-- GIVEN RECORDS follows --

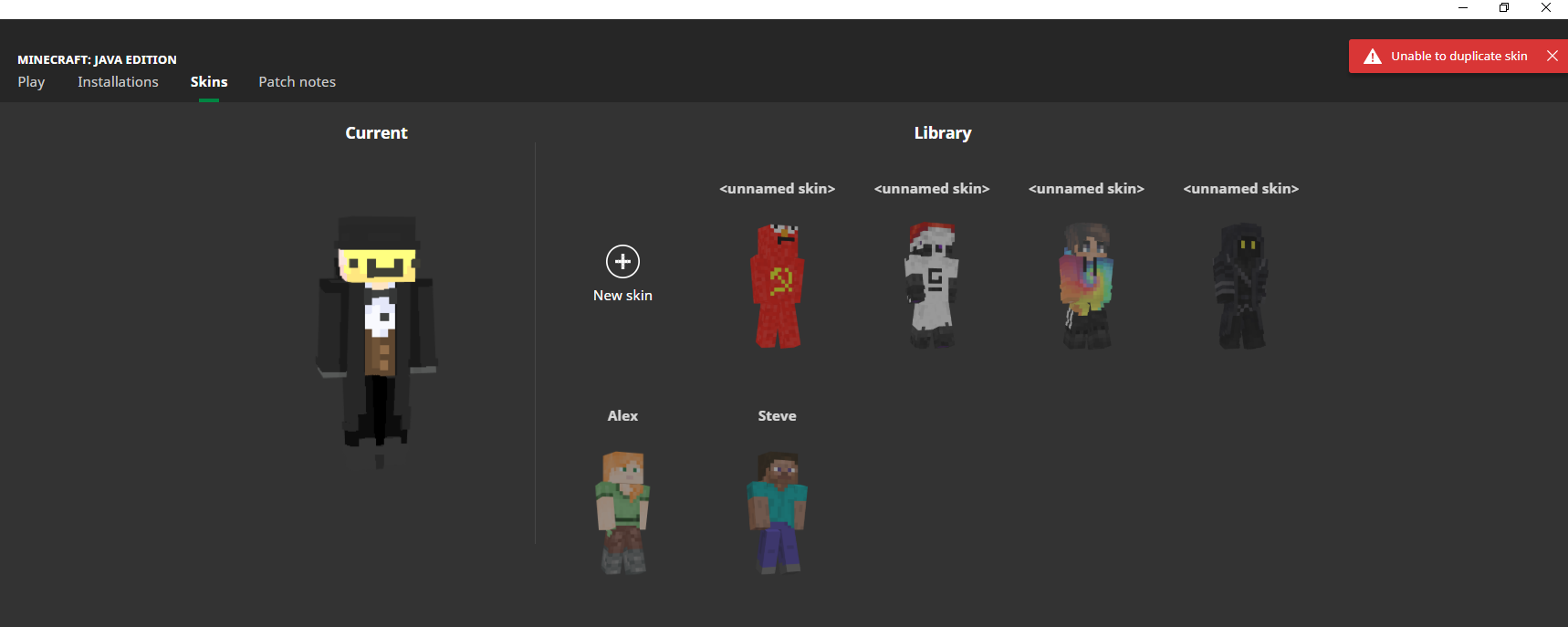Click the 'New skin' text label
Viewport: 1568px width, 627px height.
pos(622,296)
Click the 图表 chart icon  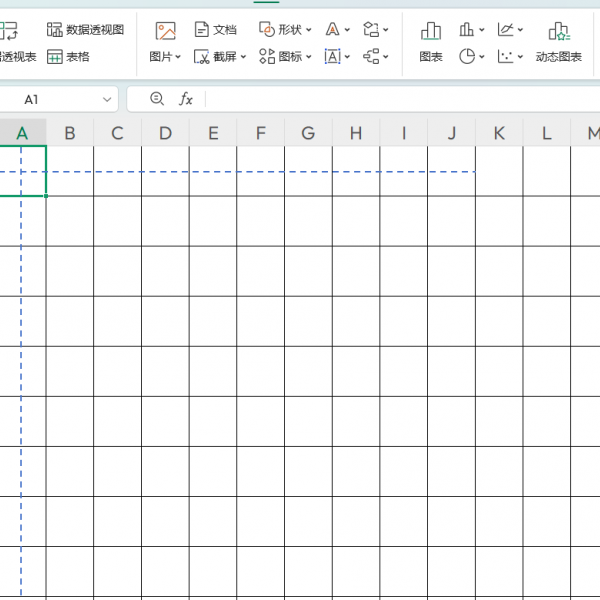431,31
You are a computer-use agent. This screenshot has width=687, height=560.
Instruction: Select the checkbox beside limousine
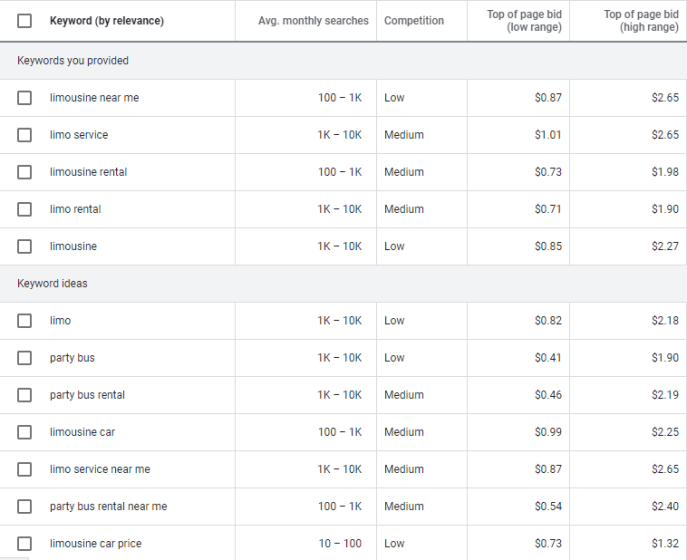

-- GIVEN RECORDS concluded --

▶ **WHAT YOU NEED TO DO**
Starting with the line containing "You are a computer-use" and ending with the last line of the records above, write out each line exactly; no pictures.

▶ **RESULT FOR THIS EXERCISE**
You are a computer-use agent. This screenshot has width=687, height=560.
Instruction: Select the checkbox beside limousine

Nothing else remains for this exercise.